======== DATA FOR PROCESSING ========

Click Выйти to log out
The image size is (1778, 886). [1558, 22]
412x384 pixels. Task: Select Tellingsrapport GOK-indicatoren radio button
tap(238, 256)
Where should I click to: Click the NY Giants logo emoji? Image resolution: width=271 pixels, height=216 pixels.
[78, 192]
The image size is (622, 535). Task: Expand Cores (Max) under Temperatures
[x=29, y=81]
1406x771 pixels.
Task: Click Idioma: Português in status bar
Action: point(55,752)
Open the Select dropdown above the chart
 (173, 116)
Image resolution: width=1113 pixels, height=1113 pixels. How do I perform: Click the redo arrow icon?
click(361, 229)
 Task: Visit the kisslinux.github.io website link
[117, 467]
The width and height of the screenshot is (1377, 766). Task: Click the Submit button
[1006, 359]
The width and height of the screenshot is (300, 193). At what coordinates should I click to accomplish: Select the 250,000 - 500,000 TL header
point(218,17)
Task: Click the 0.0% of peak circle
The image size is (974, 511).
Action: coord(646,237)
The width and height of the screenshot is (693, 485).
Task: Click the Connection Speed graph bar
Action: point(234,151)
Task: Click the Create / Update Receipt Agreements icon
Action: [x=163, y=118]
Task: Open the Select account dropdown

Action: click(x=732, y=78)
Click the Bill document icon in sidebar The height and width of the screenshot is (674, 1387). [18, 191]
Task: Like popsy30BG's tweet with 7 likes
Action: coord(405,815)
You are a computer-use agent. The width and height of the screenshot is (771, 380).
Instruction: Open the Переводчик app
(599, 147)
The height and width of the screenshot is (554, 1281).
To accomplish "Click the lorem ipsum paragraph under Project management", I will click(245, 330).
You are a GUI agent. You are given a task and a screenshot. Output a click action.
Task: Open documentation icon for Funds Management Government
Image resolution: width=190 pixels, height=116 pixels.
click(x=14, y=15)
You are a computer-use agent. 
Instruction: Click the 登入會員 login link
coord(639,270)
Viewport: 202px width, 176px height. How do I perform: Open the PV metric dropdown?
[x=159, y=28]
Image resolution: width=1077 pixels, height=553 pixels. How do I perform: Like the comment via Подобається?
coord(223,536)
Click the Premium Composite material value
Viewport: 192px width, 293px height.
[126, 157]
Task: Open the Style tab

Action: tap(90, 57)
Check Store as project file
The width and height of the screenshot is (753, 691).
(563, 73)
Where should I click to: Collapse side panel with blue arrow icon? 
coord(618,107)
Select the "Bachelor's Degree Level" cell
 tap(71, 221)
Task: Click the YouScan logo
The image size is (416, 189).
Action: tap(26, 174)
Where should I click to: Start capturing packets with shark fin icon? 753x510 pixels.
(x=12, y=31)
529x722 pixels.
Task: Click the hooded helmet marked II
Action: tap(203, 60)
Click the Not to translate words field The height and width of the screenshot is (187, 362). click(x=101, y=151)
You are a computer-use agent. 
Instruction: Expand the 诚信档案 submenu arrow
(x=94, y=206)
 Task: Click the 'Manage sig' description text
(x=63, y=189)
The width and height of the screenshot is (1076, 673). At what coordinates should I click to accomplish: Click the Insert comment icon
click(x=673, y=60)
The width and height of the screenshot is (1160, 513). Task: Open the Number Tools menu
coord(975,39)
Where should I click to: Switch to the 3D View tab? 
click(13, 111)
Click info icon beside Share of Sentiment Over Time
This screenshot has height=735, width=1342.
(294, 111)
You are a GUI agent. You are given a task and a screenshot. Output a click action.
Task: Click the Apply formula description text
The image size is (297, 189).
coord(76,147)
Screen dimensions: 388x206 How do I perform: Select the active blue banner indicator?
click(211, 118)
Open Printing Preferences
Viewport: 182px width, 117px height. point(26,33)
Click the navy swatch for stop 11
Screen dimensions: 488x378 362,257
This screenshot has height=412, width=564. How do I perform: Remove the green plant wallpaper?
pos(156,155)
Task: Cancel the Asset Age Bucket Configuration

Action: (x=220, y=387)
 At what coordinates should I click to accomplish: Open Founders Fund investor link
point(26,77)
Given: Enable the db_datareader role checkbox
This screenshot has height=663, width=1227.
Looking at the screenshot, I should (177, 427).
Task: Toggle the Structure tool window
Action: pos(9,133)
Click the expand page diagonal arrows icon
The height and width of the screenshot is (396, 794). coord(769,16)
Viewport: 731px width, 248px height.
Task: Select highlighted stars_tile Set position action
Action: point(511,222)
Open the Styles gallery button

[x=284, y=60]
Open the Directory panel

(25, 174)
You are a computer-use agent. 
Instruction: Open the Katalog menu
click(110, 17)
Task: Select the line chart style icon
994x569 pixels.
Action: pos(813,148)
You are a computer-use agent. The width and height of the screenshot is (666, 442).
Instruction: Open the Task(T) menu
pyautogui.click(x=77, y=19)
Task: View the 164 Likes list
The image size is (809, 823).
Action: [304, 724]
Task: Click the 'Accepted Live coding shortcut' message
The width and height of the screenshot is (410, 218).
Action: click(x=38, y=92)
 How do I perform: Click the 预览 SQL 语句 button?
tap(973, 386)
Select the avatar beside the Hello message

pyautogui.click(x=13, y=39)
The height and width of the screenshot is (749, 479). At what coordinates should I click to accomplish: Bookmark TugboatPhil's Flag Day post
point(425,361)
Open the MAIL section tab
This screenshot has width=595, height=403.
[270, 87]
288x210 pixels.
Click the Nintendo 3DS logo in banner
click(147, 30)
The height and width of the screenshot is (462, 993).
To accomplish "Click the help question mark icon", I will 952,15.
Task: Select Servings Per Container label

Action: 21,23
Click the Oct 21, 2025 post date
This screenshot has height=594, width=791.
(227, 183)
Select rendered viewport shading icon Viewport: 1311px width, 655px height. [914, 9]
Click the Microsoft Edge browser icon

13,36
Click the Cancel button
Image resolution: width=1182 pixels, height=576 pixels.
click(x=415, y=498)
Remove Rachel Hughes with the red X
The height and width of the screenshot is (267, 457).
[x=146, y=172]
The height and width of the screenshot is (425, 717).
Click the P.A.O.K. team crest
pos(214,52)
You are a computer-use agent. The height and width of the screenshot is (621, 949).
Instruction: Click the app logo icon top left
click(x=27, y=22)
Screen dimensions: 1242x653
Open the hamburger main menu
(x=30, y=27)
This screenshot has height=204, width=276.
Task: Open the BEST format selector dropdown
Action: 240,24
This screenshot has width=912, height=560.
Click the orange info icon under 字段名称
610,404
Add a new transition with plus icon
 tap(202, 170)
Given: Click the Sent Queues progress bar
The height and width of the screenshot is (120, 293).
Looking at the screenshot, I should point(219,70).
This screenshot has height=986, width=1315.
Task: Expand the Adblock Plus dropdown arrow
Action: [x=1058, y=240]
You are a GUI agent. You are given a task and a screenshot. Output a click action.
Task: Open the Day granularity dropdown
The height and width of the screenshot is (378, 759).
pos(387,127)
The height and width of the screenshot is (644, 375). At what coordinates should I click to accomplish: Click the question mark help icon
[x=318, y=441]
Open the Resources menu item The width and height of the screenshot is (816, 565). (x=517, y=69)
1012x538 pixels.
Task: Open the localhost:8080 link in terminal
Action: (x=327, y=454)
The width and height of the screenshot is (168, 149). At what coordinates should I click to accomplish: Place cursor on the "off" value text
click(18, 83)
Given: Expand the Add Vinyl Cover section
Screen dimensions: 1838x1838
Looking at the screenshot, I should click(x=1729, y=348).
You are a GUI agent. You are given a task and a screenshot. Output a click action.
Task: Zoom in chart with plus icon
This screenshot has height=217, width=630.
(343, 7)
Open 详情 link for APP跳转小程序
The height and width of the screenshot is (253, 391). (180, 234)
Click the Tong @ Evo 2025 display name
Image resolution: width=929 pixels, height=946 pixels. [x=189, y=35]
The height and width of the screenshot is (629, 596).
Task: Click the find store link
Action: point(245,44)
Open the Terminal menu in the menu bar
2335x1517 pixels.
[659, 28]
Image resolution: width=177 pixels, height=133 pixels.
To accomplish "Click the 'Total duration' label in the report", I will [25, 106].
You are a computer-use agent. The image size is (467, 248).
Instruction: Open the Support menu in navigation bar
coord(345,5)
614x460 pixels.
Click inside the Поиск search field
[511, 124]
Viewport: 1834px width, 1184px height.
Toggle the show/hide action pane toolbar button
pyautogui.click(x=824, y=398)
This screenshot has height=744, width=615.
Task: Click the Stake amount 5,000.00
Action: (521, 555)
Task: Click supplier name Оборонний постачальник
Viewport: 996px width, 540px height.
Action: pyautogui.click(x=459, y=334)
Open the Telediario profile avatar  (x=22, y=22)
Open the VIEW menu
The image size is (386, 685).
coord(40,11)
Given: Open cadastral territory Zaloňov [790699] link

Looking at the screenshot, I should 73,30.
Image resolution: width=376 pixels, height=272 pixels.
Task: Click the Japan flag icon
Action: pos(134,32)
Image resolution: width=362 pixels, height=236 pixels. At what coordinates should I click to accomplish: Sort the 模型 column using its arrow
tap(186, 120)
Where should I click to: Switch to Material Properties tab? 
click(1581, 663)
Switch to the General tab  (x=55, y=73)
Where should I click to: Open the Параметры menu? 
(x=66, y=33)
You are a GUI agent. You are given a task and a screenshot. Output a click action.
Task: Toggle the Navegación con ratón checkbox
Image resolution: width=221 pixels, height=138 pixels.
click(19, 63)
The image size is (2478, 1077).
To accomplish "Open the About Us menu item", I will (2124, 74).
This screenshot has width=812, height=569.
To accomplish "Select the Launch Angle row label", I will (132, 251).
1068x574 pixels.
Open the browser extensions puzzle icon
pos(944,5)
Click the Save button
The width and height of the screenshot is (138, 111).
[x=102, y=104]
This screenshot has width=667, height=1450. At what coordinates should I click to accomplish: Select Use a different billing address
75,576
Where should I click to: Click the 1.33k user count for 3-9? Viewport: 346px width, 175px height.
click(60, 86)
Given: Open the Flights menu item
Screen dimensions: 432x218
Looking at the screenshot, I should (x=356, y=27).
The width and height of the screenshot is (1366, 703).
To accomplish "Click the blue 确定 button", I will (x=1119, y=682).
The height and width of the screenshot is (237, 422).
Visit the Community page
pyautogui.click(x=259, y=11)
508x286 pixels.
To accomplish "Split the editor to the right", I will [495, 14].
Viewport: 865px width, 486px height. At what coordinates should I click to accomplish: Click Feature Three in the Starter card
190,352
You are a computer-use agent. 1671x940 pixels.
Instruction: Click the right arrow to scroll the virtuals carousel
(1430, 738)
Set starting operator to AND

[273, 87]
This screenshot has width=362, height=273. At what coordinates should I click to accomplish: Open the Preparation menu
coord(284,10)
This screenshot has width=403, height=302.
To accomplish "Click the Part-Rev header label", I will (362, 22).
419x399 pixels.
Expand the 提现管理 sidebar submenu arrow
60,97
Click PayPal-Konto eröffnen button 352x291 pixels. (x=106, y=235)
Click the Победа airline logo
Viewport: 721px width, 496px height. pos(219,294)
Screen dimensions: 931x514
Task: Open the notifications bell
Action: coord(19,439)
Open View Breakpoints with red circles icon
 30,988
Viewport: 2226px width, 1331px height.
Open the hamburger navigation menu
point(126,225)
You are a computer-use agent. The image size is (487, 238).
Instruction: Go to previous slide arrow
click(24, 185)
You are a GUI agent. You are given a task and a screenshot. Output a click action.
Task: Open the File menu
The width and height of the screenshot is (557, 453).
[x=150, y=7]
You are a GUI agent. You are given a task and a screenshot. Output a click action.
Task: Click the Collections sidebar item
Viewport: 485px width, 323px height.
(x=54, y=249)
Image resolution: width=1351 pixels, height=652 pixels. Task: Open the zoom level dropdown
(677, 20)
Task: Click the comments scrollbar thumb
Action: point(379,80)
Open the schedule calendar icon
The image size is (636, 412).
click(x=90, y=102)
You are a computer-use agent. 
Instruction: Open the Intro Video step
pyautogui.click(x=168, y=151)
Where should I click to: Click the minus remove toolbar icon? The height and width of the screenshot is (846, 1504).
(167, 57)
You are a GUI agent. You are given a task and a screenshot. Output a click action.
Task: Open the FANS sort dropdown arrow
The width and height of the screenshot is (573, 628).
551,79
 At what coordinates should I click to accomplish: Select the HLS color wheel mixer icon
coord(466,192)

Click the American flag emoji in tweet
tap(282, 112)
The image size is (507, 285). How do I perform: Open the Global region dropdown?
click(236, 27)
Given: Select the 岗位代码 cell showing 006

========

(AIM): Copy out the entries above, everything from the line containing "Remove Rachel Hughes with the red X" down to the line containing "[x=318, y=441]", including both of those lines.

(ANSWER TO THE TASK):
Remove Rachel Hughes with the red X
The height and width of the screenshot is (267, 457).
[x=146, y=172]
The height and width of the screenshot is (425, 717).
Click the P.A.O.K. team crest
pos(214,52)
You are a computer-use agent. The height and width of the screenshot is (621, 949).
Instruction: Click the app logo icon top left
click(x=27, y=22)
Screen dimensions: 1242x653
Open the hamburger main menu
(x=30, y=27)
This screenshot has height=204, width=276.
Task: Open the BEST format selector dropdown
Action: 240,24
This screenshot has width=912, height=560.
Click the orange info icon under 字段名称
610,404
Add a new transition with plus icon
 tap(202, 170)
Given: Click the Sent Queues progress bar
The height and width of the screenshot is (120, 293).
Looking at the screenshot, I should point(219,70).
This screenshot has height=986, width=1315.
Task: Expand the Adblock Plus dropdown arrow
Action: [x=1058, y=240]
You are a GUI agent. You are given a task and a screenshot. Output a click action.
Task: Open the Day granularity dropdown
The height and width of the screenshot is (378, 759).
pos(387,127)
The height and width of the screenshot is (644, 375). At what coordinates should I click to accomplish: Click the question mark help icon
[x=318, y=441]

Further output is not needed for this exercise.